*** Opening of Data provided ***

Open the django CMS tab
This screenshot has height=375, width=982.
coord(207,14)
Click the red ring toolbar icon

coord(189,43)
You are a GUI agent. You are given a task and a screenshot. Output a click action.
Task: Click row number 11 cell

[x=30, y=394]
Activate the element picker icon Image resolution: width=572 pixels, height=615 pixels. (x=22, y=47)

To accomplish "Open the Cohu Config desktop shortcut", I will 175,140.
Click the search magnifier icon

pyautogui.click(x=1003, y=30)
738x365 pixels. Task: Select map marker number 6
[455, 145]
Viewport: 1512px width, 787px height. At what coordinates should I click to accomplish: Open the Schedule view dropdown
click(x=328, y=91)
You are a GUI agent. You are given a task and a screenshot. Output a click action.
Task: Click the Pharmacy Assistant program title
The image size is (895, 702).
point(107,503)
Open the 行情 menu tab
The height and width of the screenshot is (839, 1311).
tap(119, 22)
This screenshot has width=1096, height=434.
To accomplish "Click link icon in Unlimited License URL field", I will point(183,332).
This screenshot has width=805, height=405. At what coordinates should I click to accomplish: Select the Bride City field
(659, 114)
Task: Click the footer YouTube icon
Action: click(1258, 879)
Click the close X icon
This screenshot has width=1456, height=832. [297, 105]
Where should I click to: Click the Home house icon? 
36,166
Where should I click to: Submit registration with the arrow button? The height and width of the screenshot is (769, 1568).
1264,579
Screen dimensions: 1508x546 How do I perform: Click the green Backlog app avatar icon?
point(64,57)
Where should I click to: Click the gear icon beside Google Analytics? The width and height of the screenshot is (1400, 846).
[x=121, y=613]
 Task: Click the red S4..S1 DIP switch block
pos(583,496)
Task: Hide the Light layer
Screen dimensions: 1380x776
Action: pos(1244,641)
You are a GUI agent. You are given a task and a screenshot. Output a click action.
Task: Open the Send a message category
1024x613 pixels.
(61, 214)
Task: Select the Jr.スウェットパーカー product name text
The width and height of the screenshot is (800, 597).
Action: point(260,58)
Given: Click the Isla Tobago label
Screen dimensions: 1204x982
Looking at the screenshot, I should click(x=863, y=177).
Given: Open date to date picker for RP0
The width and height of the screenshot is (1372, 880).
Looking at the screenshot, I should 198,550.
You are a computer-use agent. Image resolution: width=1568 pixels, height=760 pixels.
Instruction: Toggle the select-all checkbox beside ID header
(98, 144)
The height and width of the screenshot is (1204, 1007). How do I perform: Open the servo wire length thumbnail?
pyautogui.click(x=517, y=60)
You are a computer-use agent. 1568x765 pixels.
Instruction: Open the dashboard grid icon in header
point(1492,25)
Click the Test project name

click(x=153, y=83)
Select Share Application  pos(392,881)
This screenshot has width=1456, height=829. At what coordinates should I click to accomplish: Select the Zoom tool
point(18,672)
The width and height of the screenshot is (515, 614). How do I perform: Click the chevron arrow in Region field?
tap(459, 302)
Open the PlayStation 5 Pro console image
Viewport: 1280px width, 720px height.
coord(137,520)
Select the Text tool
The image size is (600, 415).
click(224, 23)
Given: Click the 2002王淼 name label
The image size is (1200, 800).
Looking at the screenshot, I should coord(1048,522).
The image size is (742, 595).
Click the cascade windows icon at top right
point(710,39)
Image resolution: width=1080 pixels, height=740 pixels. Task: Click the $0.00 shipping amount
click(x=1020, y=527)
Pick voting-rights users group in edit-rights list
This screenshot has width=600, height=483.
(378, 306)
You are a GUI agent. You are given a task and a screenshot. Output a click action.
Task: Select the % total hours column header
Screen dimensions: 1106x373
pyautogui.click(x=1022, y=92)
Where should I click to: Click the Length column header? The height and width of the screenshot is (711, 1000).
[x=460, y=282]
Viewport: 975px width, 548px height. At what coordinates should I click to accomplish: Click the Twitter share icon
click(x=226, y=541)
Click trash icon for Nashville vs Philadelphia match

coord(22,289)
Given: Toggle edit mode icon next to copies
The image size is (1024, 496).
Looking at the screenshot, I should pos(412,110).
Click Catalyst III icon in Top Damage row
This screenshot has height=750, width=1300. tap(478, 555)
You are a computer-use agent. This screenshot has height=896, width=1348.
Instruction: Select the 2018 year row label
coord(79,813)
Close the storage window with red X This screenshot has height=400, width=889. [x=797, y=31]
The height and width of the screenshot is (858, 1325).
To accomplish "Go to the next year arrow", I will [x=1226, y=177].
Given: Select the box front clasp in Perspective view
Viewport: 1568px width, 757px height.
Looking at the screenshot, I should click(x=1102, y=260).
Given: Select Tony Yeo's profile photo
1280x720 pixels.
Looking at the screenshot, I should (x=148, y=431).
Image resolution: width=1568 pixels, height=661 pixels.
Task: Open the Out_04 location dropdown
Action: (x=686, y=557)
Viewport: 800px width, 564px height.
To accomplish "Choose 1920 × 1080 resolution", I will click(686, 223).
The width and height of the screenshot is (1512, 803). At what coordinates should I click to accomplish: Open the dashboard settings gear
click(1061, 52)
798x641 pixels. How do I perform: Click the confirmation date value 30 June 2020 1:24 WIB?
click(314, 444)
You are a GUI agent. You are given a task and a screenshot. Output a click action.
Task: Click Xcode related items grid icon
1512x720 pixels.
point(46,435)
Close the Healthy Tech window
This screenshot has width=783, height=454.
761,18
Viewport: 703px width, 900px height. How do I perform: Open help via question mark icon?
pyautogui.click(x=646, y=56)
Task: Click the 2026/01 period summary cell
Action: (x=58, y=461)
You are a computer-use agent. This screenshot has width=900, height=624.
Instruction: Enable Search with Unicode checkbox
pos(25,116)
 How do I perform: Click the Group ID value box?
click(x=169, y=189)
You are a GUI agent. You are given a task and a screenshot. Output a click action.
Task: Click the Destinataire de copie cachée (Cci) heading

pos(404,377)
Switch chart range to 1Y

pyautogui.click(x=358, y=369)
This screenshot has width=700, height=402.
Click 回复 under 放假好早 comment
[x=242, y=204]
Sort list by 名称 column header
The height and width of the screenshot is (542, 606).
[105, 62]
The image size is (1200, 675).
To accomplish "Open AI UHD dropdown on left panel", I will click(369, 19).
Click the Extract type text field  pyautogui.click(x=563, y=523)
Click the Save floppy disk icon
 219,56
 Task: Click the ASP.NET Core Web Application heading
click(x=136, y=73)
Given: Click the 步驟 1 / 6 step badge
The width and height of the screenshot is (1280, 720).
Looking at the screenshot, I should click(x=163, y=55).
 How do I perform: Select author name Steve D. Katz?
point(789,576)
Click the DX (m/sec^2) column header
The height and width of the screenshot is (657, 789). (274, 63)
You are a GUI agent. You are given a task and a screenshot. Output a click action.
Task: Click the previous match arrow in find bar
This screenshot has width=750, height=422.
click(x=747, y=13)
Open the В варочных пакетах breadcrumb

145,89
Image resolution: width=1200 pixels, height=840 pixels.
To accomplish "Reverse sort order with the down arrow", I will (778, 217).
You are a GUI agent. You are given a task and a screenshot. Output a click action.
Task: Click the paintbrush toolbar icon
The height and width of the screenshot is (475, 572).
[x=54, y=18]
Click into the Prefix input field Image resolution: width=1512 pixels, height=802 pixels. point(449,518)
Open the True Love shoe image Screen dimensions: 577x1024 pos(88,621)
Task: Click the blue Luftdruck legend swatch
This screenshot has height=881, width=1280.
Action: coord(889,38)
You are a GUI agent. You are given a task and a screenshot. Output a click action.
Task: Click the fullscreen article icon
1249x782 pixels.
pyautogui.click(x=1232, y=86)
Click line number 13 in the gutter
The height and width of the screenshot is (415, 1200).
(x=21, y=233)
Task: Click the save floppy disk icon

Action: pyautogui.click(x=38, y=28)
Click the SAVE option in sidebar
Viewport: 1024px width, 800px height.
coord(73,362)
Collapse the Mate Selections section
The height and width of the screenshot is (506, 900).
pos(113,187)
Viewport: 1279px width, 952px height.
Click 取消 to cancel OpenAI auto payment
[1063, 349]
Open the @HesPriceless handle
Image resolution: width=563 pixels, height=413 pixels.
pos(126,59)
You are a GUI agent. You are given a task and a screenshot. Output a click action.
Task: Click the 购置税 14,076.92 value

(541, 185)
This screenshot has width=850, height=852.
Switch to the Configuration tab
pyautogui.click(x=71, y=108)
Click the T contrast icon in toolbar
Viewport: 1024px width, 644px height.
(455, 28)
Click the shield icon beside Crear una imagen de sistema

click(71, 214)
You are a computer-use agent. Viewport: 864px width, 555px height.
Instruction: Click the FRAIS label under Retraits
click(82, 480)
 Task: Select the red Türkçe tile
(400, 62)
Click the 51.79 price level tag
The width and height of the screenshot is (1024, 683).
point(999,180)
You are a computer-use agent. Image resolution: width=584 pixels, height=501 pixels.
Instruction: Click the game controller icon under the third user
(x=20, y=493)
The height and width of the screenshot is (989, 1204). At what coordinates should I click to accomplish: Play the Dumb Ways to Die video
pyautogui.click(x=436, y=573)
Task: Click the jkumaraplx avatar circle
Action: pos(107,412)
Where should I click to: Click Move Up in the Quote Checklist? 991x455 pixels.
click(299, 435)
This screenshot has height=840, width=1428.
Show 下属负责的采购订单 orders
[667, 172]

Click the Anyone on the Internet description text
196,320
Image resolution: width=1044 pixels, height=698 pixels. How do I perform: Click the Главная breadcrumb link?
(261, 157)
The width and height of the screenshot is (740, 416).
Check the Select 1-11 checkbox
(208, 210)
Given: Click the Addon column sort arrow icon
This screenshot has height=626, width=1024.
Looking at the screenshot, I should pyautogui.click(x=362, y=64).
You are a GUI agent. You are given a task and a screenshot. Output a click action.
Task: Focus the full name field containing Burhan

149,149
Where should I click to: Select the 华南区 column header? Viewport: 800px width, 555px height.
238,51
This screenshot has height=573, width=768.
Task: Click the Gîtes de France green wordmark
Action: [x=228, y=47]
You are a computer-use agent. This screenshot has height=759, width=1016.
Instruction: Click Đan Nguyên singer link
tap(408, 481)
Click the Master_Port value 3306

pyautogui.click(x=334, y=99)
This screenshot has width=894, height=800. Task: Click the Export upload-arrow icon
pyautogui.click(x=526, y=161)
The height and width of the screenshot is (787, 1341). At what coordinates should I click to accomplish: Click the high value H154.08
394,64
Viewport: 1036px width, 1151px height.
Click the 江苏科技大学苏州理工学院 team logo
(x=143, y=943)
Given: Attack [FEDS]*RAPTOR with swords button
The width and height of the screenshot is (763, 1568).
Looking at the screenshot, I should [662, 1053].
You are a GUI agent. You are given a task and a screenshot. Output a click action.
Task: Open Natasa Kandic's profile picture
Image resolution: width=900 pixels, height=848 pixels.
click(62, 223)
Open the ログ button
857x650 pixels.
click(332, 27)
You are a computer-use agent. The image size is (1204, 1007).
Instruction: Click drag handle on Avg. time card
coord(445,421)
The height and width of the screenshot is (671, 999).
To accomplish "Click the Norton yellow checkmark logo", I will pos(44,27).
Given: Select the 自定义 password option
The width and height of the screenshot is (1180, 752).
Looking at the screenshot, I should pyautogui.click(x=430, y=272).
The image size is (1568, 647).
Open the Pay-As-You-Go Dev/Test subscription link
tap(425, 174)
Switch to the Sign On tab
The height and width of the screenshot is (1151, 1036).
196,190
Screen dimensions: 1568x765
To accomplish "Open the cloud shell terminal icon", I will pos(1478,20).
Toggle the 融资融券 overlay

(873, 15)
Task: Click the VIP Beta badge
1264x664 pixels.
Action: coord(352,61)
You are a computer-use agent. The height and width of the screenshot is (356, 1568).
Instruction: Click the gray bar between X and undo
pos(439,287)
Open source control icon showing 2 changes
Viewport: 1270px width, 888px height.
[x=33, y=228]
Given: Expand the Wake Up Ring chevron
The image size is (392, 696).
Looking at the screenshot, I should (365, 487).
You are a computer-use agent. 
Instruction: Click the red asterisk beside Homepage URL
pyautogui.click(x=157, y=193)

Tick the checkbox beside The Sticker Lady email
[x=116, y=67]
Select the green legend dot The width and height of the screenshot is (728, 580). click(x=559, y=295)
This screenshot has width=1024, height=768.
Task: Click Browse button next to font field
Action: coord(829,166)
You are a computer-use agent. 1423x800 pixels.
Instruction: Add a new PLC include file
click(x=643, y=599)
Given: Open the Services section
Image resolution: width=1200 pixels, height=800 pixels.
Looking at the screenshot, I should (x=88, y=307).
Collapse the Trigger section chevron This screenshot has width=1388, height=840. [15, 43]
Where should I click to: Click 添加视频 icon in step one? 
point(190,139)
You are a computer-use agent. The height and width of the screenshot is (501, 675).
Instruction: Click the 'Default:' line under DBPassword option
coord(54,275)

*** Close of Data provided ***

**Problem requirements**
In the listing above, find the line containing "Task: Hide the Light layer" and the line containing "Task: Select the Jr.スウェットパーカー", then repeat those two lines and everything between them exactly.

**Exercise output**
Task: Hide the Light layer
Screen dimensions: 1380x776
Action: pos(1244,641)
You are a GUI agent. You are given a task and a screenshot. Output a click action.
Task: Open the Send a message category
1024x613 pixels.
(61, 214)
Task: Select the Jr.スウェットパーカー product name text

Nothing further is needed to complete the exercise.